In her effort to spread the word, Butters has created Farm Stays for people who want to come to the farm and learn by working there. To accommodate them, she has built a few comfortable wall tents heated by woodstoves and furnished in the best MaryJane fashion with iron bedsteads, old quilts, and a few good books and magazines.

     

Dreams are MaryJane Butters’ business, and she has always pursued them without pausing to consult conventional wisdom. In 1993 when she needed money for her business, she figured out how to do her own public stock offering and raised $500,000 from 25 investors. The initial dividends were paid in the form of the farm’s products. To close the circle of business, magazine, and farm, Butters invites her investors to the farm to do a little hoeing and often profiles them in the magazine.

 
   

Her approach to journalism is equally inventive. The magazine promotes the MaryJane line of foods and tells readers how to make quick nutritious meals with them. It also draws attention to products made by other rural businesses. There are plenty of reader testimonials, how-to projects, inspirational poems and essays, news bits, and homemaking tips. There are no ads and no subscribers; some features are recycled from issue to issue; “regular” columns may or may not appear; and readers are encouraged to help increase circulation: if they drop an issue off at their local store, they are reimbursed with another issue. It’s the homespun touch again, but it can have large-scale consequences. After her magazine distributor warned her that Wal-Mart wouldn’t be interested in carrying her publication, Butters called around until she got the name of a Wal-Mart executive who would talk to her. She followed up with an issue and a letter, and Wal-Mart was won over.

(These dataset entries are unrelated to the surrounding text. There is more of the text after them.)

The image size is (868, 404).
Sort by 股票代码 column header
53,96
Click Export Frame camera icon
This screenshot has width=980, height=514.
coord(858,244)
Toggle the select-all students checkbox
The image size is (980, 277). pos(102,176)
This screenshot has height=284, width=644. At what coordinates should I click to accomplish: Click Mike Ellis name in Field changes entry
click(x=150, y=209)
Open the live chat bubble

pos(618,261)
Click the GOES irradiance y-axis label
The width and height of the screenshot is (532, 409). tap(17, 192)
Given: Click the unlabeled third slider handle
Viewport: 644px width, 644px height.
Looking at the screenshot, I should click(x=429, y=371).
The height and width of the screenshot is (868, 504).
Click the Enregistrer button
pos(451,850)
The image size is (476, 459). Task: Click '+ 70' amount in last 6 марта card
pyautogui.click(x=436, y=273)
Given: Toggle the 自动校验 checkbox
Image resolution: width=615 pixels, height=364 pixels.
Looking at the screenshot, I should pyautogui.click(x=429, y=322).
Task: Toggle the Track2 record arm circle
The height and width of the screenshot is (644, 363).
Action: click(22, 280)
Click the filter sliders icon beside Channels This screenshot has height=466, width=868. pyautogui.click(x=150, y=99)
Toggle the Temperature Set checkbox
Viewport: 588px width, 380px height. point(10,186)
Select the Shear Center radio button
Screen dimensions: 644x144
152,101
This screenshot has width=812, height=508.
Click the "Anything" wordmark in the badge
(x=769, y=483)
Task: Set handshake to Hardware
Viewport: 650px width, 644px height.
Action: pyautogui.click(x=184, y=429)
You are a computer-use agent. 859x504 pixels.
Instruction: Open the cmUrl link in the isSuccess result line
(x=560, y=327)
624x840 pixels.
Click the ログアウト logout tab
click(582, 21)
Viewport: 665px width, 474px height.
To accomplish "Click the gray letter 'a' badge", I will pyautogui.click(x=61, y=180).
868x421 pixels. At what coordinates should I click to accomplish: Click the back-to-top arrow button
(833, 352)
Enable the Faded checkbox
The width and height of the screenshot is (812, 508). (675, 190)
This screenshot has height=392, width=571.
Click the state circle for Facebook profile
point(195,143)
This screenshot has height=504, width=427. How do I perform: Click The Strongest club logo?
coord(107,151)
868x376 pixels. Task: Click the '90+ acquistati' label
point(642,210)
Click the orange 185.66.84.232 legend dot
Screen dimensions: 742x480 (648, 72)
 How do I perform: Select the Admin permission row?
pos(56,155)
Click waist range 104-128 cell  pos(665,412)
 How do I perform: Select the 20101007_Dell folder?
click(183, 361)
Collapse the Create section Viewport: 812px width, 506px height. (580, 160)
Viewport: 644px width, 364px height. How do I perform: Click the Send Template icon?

That’s a particularly impressive conquest when you consider that if MaryJane Butters ran the world, rural women would be sewing aprons and cooking fresh vegetable tarts instead of shopping at Wal-Mart for fast foods and ready-made goods. Which is of course why she wanted her magazine in the big store to begin with. “These rural women are the forgotten people,” she says, but she hasn’t forgotten them. She wants to encourage the ones who are already converts to her brand of quick healthy eating and domestic crafts and to convince those who are still microwaving junk and watching TV. She has refused to do a tour when her book is published in the spring of 2005. Instead she hopes to take it into small towns and get together in women’s homes to explain how cooking and eating organically can be done on a tight budget. Don’t tell her that these people won’t read books. She’s certain they’ll read hers. After all, who else has bothered to reach out to them?

Will she go on TV to spread the word? Butters has invited her readers to give their opinions (they’re against it), and says that she may do a few guest appearances and let it go at that. “TV has ruined people’s lives,” she says. “They no longer sew or go for walks. TV has done that.”

Although she is no longer a practicing Mormon, Butters has a powerful belief in the self-reliance and community spirit that allowed her working-class Mormon family to survive hard times, and she wants to pass this on. When you think about everything she has accomplished already, you wouldn’t want to bet against her success in transforming the way large numbers of Americans think about how they eat and live.